I guess we're in the middle of winter which may be causing what I'll refer to as the Winter Blues. Not that we have that much to be blue about. This winter has been mild compared to last winter. Last winter, I was still living in the Big City while my husband and oldest son lived up here in The Country under ice storms, power outages with no heat that lasted weeks in some areas and a week or more of no school due to bad weather. Well...not this winter!! We seem to be the only area that has not had any snow or even ice too bad. I am a little disappointed only because we have weather like this where I moved from and was looking forward to the opportunity to hate winter.
Thinking about last winter made me start thinking about how my family was split for 6 months. I remember driving the hours to stay for a long weekend and how my heart would break when we had to travel back without half my family. I had forgotten how it tore at my heartstrings to not be here for my son's band concerts or school meetings. I had forgotten the desperation to see my husband even if it were for just one night and a day. There are many things I have started to take for granted just being up here for the last 6 months.

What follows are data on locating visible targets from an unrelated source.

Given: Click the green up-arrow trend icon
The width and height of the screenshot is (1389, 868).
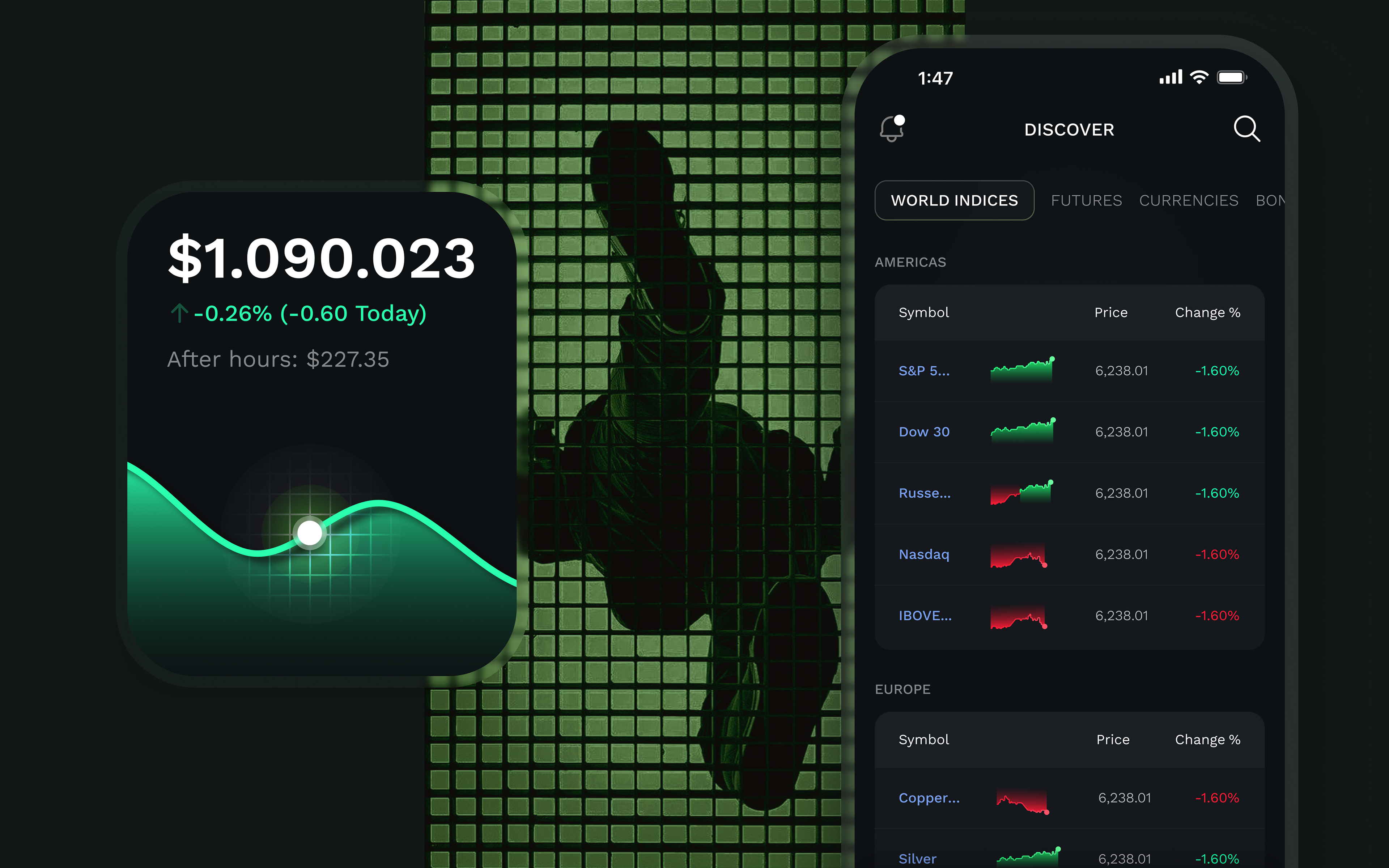Looking at the screenshot, I should coord(179,313).
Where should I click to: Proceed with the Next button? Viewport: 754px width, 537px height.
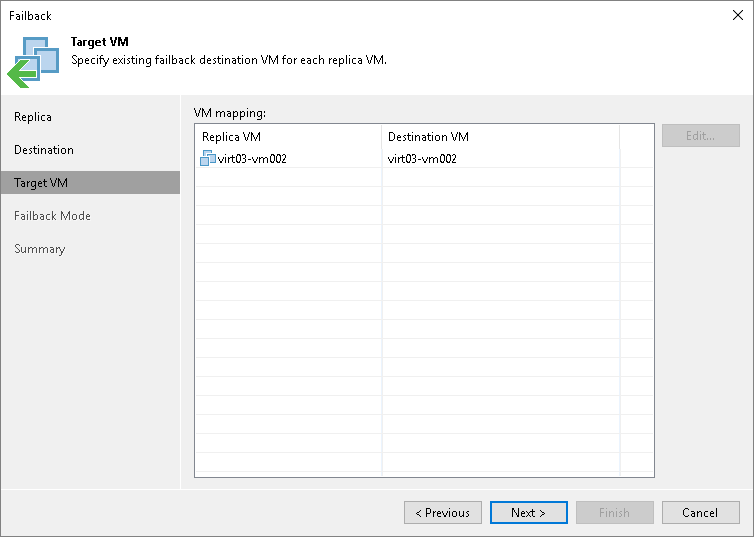pos(528,513)
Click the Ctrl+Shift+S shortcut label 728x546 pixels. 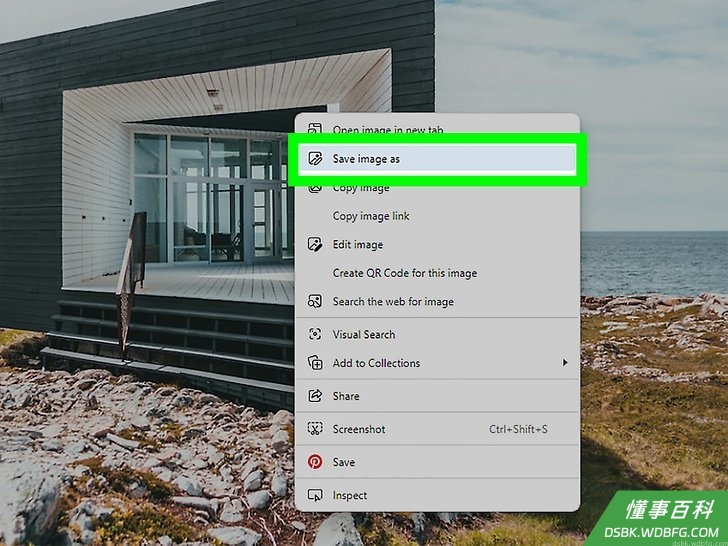click(518, 429)
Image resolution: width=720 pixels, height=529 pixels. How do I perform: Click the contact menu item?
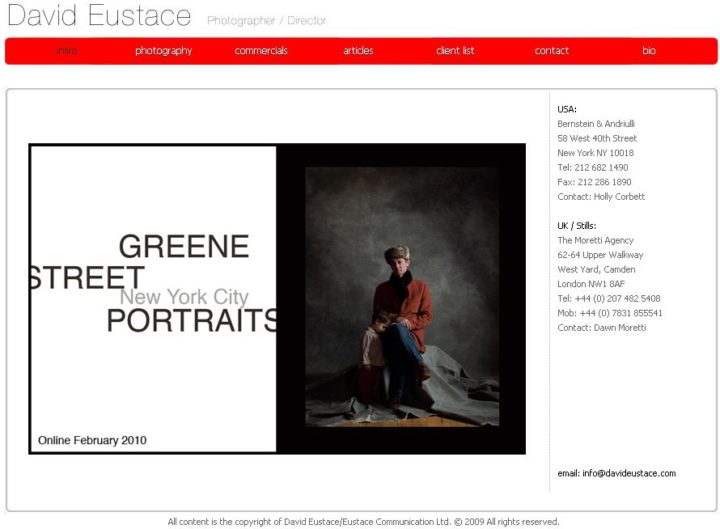point(551,51)
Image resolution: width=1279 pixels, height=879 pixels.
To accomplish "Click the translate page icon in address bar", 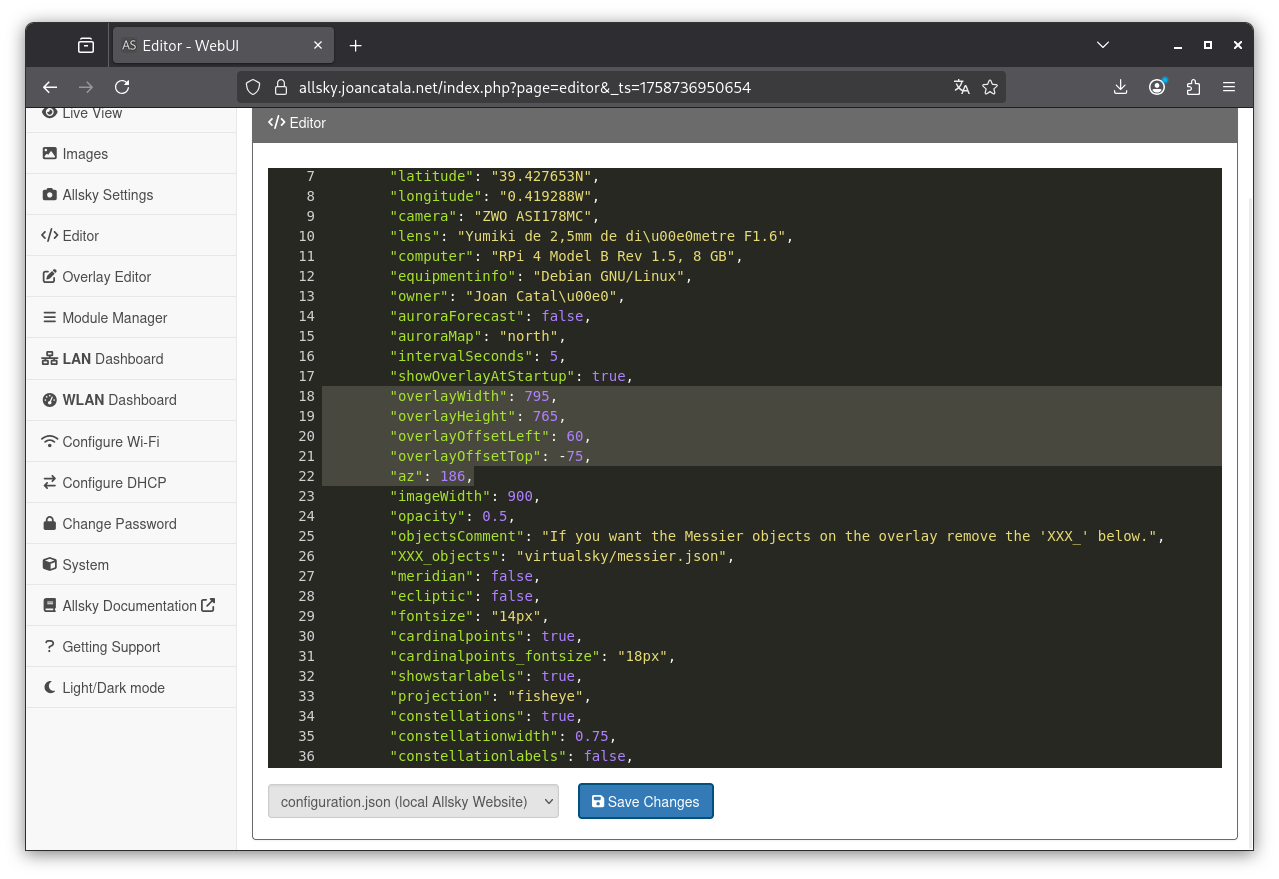I will pos(961,87).
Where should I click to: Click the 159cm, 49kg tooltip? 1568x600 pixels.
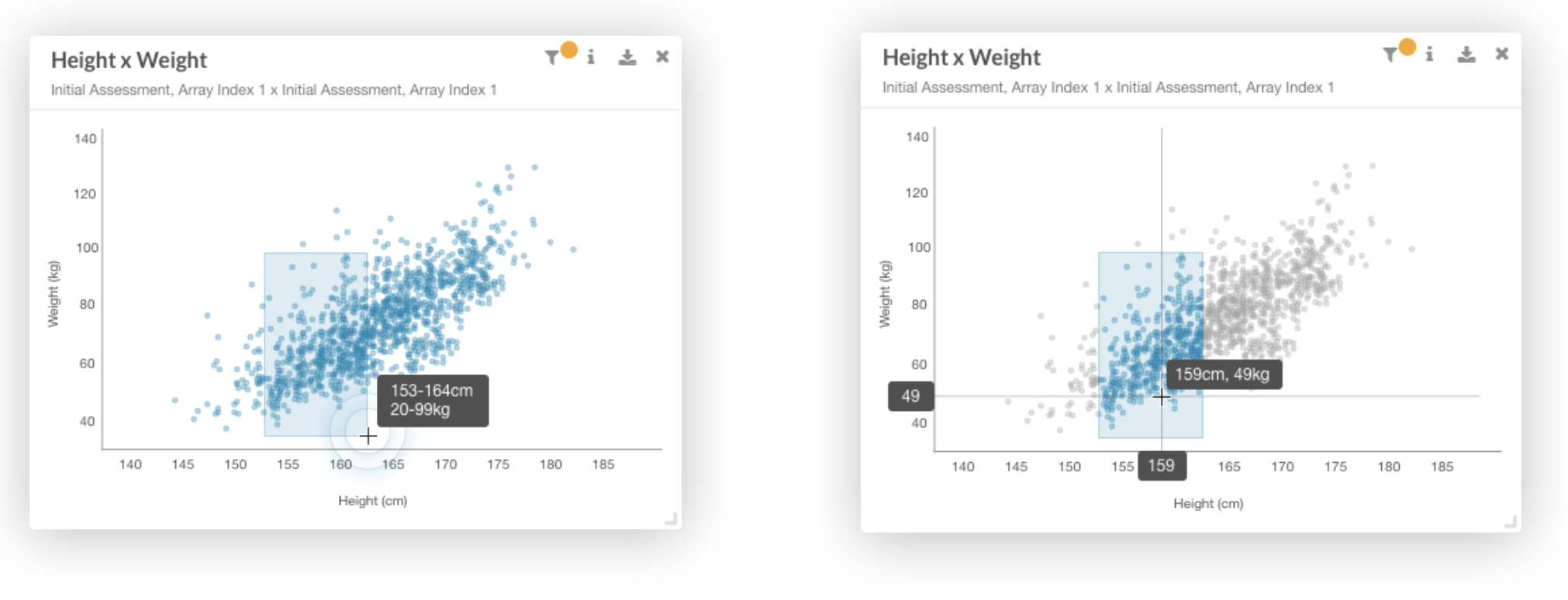[1223, 374]
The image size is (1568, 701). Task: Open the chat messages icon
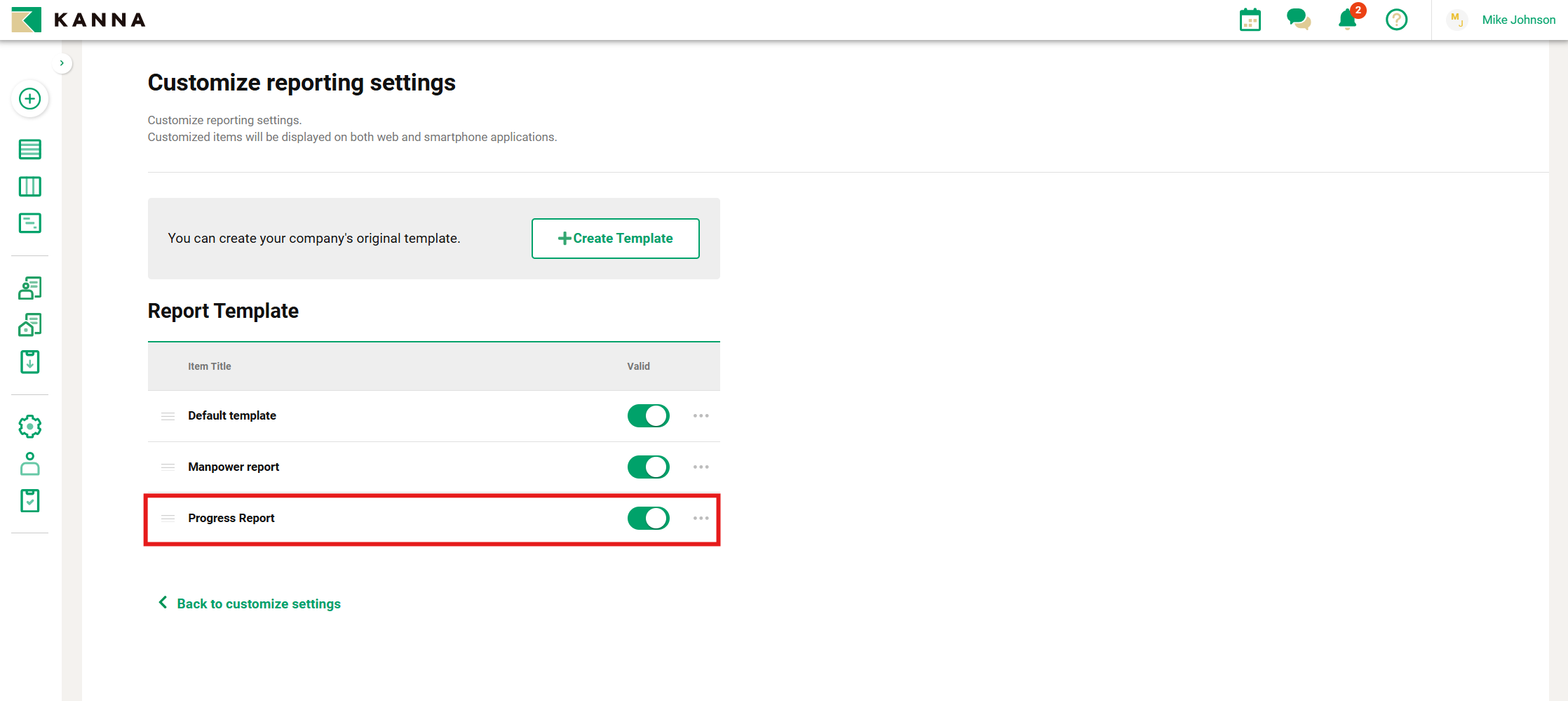(x=1298, y=20)
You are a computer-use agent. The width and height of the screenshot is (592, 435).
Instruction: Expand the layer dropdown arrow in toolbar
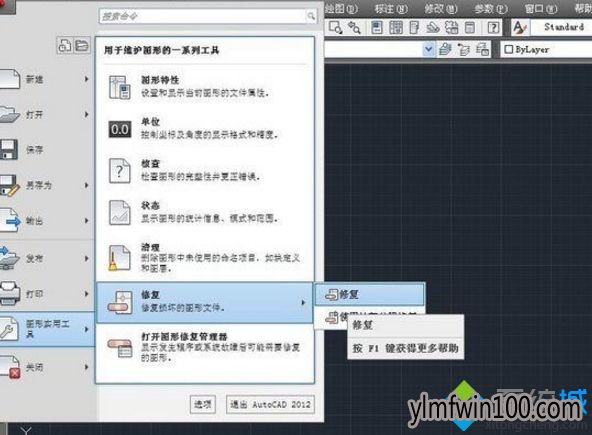(x=428, y=49)
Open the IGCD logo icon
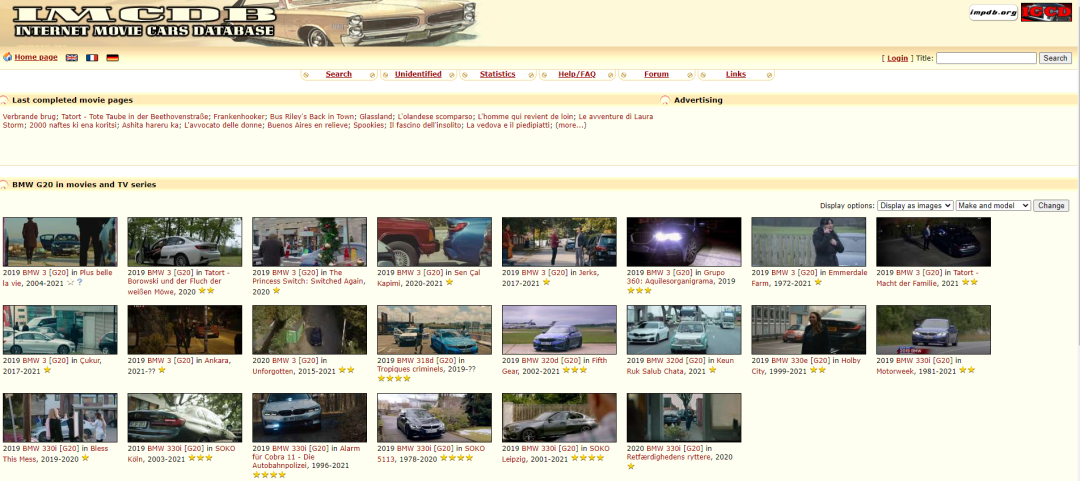Viewport: 1080px width, 481px height. point(1046,13)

It was my friends and family who helped us get through being apart for 6 months. You know who you are (assuming you even glance at my blog) and I'll be forever grateful for putting us up and putting up with us! Hahaa!
I do not regret that time of separation as difficult as it was. We learned so many things about one another. Some relationships became closer. Some people were not taken for granted as often. Some hurts were healed. And deeper friendships were developed.
I am so glad that we have built a family together here. Sure I miss my family and friends that we left behind. But The Country has been a positive influence in my family. My boys are doing well in school and are enjoying new friends. We are experiencing things in The Country we would never have the opportunity to explore in The Big City. Things are slower here. Smaller...more accountable. And closer. You tend to treat people differently when you know you will bump into them anywhere.
Nothing is a guarantee. No one knows what tomorrow will bring. Living one day at a time with what you are given today is the secret to happiness and satisfaction.